---------- VORLIEGENDER TEXT
Zöliakie: Enteroviren, die Darmzotten minimieren?
Neben einer glutenhaltigen Ernährung liegen einer Zöliakie bislang unbekannte Umweltfaktoren zugrunde. Betroffen sind fast ausschließlich Menschen mit den Genotypen HLA-DQ2 oder -DQ8, die in etwa 40 % der Bevölkerung auftreten. Häufig beginnt die Autoimmunerkrankung bereits im Kindesalter.
Mehrere Studien weisen auf einen möglichen Zusammenhang zwischen Zöliakie und einer vorangegangenen Infektion mit Adeno- oder Enteroviren hin. Dieser Vermutung gingen Dr. Christian R. Kahrs von der Universität Oslo und Kollegen in einer Fallkontrollstudie nach, an der zwischen 2001 und 2007 insgesamt 220 Kinder teilnahmen, die alle einen HLA-DQ2/DQ8-Genotyp und somit ein erhöhtes Risiko aufwiesen.
--------------------
---------- BEREITGESTELLTE DATENSÄTZE
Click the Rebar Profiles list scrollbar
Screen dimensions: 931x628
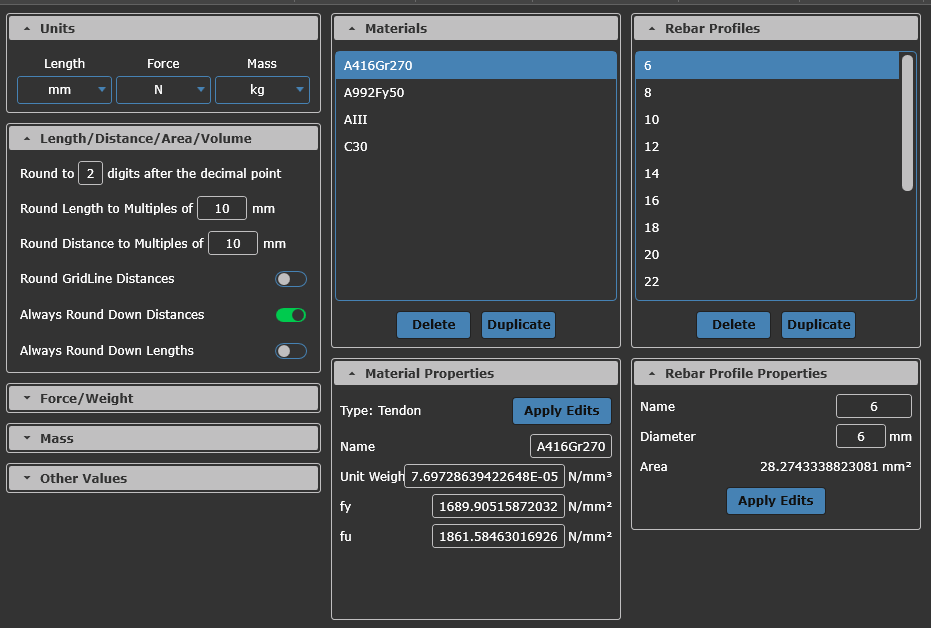click(x=907, y=122)
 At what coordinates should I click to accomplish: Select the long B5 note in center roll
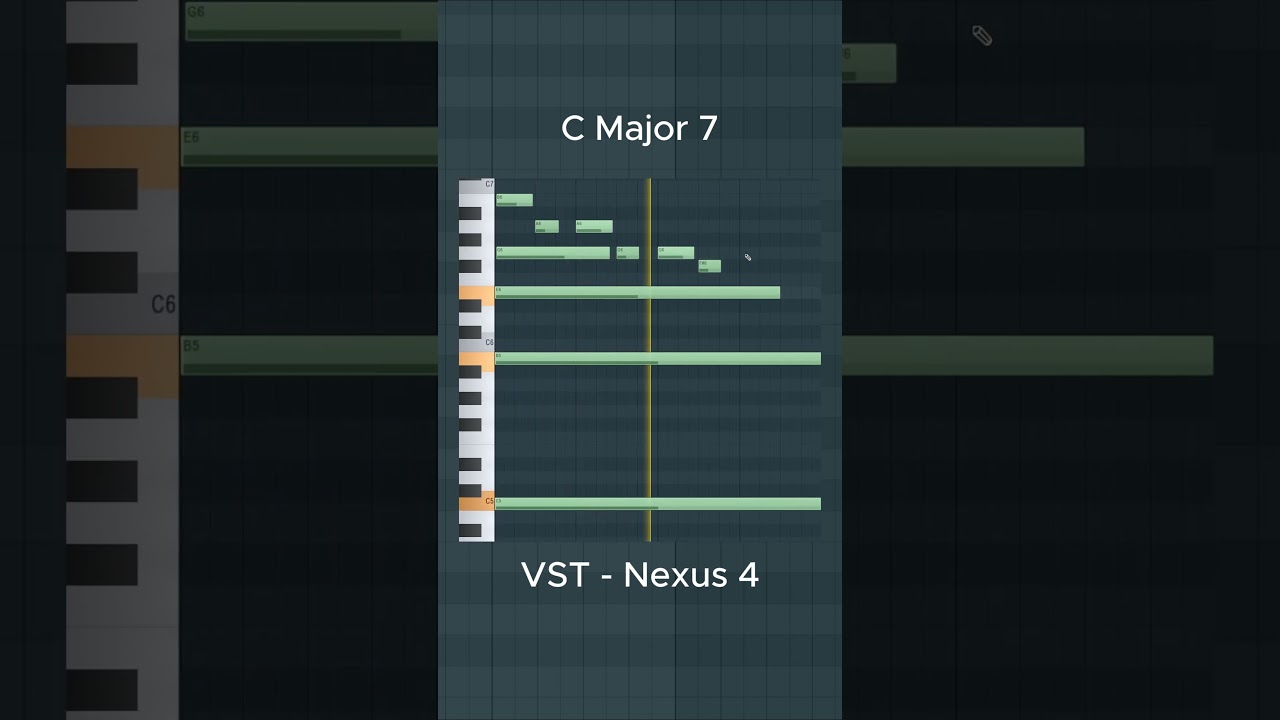657,358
--------------------
* **ARBEITSAUFTRAG**
Geben Sie aus dem Text über Zöliakie den Abschnitt wortgetreu wieder, der bei den Worten „Mehrere Studien weisen“ einsetzt und nach den Worten „erhöhtes Risiko aufwiesen.“ endet.

* **ANTWORTBEREICH**
Mehrere Studien weisen auf einen möglichen Zusammenhang zwischen Zöliakie und einer vorangegangenen Infektion mit Adeno- oder Enteroviren hin. Dieser Vermutung gingen Dr. Christian R. Kahrs von der Universität Oslo und Kollegen in einer Fallkontrollstudie nach, an der zwischen 2001 und 2007 insgesamt 220 Kinder teilnahmen, die alle einen HLA-DQ2/DQ8-Genotyp und somit ein erhöhtes Risiko aufwiesen.